Extracted data entries
◇ ◇ ◇ ◇ ◇ ◇ ◇

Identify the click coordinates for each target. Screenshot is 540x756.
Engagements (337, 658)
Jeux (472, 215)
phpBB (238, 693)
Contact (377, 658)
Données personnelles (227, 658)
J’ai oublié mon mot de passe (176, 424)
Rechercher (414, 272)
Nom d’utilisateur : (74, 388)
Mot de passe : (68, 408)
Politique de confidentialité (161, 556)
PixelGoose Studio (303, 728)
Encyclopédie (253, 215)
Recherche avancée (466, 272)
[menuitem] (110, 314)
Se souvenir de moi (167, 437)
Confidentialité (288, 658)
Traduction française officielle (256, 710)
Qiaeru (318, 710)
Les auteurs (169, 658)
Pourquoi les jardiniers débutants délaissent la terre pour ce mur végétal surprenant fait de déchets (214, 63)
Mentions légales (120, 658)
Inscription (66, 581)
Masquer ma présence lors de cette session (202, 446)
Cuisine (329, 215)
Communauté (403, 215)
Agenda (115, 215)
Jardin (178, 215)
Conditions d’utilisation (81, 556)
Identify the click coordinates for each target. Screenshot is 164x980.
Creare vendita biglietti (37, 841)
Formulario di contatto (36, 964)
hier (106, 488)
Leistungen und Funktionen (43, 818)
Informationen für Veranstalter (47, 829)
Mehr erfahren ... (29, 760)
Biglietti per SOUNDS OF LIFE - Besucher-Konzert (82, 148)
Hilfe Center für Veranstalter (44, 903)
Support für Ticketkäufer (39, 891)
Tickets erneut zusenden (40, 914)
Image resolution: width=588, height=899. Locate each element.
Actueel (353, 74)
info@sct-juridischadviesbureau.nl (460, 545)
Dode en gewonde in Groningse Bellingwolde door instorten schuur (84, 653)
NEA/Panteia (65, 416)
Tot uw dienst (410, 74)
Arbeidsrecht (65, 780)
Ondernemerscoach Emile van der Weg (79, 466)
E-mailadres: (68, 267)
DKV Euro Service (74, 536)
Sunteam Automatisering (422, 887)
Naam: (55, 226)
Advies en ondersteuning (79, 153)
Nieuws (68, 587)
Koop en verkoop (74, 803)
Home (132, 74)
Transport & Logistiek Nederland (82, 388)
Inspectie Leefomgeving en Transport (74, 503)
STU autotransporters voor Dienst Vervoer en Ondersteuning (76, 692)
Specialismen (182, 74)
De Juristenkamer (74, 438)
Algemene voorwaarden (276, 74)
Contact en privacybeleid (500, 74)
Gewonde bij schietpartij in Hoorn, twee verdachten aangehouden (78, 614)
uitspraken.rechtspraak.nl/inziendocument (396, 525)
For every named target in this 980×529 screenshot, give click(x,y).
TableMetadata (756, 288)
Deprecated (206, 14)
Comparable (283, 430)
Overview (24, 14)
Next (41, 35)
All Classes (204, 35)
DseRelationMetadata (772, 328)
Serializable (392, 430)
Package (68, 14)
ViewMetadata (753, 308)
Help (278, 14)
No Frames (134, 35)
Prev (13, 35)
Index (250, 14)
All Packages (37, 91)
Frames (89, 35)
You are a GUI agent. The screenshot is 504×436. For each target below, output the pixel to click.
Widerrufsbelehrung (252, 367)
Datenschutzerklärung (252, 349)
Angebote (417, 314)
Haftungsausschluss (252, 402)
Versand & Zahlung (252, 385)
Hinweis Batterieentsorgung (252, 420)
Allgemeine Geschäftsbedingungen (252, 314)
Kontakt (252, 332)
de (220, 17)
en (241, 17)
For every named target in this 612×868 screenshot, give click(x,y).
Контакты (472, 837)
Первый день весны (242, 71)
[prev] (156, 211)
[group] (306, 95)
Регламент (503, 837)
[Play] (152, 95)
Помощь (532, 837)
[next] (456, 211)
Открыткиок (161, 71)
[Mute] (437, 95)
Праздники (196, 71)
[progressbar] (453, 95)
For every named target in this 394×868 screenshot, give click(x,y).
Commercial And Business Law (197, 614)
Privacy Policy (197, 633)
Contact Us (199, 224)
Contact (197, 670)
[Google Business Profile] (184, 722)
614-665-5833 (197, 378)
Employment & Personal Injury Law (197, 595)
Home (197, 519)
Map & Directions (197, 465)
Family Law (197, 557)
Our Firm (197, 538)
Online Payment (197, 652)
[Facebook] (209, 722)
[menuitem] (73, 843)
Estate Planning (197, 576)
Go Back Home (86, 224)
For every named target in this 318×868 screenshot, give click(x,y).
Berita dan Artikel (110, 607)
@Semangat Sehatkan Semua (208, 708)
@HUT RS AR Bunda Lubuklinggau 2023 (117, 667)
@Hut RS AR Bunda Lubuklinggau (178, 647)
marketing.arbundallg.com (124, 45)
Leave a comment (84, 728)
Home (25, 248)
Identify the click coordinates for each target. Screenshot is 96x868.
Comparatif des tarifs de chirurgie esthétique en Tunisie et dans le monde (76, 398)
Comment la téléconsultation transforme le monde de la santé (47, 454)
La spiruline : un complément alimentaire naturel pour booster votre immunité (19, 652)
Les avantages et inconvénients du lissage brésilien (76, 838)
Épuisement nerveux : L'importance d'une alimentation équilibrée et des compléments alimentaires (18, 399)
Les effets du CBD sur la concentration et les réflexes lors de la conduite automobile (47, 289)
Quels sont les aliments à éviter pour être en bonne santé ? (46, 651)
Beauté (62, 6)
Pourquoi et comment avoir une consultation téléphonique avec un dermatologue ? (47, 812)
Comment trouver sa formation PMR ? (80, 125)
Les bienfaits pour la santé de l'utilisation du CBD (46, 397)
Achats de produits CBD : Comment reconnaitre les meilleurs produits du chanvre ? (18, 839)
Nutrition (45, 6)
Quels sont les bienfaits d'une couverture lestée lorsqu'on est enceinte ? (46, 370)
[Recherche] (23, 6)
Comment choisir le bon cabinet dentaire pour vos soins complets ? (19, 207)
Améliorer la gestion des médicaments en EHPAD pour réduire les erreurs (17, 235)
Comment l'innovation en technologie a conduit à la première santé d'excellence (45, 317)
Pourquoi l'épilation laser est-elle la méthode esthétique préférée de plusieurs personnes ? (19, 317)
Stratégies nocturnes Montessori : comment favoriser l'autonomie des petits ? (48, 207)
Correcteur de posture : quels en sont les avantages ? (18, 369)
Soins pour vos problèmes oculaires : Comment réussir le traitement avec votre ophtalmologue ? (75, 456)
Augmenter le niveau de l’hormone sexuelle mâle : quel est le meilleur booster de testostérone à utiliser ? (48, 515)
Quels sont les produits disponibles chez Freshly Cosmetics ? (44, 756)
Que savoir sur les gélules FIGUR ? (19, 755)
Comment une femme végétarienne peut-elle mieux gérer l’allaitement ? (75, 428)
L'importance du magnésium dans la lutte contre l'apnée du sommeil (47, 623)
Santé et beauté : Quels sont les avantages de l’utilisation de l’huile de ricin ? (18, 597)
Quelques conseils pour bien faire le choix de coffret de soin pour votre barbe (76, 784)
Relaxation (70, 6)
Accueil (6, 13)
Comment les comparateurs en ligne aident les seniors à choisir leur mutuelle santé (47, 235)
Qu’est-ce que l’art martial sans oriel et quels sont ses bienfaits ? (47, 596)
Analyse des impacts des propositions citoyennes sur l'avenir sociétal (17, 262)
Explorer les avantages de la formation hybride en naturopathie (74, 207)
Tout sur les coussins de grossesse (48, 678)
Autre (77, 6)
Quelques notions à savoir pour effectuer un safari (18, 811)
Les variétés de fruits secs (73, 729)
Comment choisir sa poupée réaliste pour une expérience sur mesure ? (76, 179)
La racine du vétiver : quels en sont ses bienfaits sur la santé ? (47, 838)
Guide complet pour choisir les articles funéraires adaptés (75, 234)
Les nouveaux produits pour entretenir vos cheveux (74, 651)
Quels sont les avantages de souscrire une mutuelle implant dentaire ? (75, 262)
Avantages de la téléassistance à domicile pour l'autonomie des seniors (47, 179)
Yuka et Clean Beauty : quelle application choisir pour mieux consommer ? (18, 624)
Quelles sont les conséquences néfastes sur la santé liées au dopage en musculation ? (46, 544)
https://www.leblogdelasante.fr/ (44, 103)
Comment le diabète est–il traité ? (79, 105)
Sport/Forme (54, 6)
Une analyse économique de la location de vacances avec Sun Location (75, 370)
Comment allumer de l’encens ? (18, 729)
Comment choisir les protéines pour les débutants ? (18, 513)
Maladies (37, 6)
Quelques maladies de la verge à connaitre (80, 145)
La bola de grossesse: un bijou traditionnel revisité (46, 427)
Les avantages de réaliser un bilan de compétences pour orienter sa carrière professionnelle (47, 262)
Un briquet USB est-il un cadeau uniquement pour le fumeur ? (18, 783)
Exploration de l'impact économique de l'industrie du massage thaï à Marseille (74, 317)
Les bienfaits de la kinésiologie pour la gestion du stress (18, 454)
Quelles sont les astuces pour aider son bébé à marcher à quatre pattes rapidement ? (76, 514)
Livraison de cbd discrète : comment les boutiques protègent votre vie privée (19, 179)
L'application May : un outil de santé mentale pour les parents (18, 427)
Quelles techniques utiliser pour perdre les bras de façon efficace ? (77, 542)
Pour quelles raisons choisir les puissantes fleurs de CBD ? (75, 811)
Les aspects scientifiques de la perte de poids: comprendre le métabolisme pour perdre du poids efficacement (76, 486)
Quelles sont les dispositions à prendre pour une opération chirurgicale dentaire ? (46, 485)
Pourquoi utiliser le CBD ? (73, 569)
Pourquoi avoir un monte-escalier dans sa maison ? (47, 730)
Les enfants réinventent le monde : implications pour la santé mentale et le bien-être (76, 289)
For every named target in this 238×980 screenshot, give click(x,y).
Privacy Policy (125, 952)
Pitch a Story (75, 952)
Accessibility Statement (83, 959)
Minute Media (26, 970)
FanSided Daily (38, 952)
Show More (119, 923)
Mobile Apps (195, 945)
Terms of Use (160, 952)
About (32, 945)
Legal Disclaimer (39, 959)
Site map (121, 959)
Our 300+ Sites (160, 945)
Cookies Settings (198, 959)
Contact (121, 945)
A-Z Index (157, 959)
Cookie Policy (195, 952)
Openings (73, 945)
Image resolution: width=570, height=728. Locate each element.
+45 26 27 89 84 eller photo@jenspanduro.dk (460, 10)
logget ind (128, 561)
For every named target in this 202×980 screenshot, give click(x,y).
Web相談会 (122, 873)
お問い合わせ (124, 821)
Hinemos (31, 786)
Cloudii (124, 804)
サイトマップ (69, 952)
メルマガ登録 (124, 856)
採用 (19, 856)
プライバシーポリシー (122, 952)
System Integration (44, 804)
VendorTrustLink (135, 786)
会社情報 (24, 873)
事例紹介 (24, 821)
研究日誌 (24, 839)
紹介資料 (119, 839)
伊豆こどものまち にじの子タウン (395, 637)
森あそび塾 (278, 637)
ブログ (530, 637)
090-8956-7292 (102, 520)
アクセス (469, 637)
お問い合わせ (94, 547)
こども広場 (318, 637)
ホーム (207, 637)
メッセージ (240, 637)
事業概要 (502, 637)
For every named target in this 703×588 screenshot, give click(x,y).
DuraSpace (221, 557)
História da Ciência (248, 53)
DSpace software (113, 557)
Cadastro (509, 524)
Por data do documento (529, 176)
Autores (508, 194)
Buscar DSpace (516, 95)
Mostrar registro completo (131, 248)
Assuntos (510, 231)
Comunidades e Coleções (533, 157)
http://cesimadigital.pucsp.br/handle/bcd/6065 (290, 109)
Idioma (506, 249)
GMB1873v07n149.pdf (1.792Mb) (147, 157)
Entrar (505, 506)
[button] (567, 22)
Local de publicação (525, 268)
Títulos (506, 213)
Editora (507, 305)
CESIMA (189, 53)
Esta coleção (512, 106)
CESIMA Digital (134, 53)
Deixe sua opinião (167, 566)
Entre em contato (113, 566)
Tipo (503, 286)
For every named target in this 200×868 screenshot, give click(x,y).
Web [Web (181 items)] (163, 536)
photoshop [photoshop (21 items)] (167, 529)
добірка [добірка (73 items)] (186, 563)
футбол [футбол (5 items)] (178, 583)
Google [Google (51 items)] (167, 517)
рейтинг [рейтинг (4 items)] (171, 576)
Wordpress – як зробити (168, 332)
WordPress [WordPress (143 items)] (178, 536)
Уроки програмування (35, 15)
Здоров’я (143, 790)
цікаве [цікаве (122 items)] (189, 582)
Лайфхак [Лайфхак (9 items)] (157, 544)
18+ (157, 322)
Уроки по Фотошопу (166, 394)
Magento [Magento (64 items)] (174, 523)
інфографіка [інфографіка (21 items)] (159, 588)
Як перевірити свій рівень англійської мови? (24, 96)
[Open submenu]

◇ ◇ ◇ ◇ ◇ ◇ ◇

=== INSTRUCTIONS FOR THE TASK ===
Rewrite the data from the line with "Autre (77, 6)" through the line with "Guide complet pour", switching "choisir" to "sélectionner" and leaving everything else the same.

=== RESPONSE ===
Autre (77, 6)
Quelques notions à savoir pour effectuer un safari (18, 811)
Les variétés de fruits secs (73, 729)
Comment sélectionner sa poupée réaliste pour une expérience sur mesure ? (76, 179)
La racine du vétiver : quels en sont ses bienfaits sur la santé ? (47, 838)
Guide complet pour sélectionner les articles funéraires adaptés (75, 234)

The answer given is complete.